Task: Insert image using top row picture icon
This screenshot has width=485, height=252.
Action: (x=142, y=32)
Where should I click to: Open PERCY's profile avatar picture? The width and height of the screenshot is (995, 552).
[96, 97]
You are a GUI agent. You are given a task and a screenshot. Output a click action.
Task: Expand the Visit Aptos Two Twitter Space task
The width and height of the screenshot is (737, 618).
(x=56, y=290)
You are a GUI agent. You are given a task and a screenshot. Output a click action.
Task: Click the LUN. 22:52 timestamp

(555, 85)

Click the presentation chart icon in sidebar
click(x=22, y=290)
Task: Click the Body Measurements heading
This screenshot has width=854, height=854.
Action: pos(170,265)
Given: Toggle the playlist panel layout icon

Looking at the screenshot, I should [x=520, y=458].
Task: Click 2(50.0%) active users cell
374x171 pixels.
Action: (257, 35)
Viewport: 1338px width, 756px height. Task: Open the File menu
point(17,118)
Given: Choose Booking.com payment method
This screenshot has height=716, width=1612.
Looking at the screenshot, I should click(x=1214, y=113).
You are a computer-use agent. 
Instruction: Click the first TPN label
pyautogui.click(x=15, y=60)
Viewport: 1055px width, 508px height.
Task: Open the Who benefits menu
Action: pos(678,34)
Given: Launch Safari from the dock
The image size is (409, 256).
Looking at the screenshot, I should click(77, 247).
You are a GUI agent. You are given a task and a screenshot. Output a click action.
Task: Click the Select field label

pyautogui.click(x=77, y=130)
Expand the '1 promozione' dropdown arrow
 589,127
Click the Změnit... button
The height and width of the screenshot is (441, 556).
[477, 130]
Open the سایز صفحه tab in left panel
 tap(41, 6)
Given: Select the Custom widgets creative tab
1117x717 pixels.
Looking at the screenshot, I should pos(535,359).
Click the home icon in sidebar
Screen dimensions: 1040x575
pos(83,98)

_ _ _ _ _ _ _

◆ TASK DESCRIPTION
Echo back the records from the line with "Given: Launch Safari from the dock" up to and including the last line of the records, reproducing each one without any change.

◆ RESPONSE
Given: Launch Safari from the dock
The image size is (409, 256).
Looking at the screenshot, I should click(77, 247).
You are a GUI agent. You are given a task and a screenshot. Output a click action.
Task: Click the Select field label

pyautogui.click(x=77, y=130)
Expand the '1 promozione' dropdown arrow
 589,127
Click the Změnit... button
The height and width of the screenshot is (441, 556).
[477, 130]
Open the سایز صفحه tab in left panel
 tap(41, 6)
Given: Select the Custom widgets creative tab
1117x717 pixels.
Looking at the screenshot, I should pos(535,359).
Click the home icon in sidebar
Screen dimensions: 1040x575
pos(83,98)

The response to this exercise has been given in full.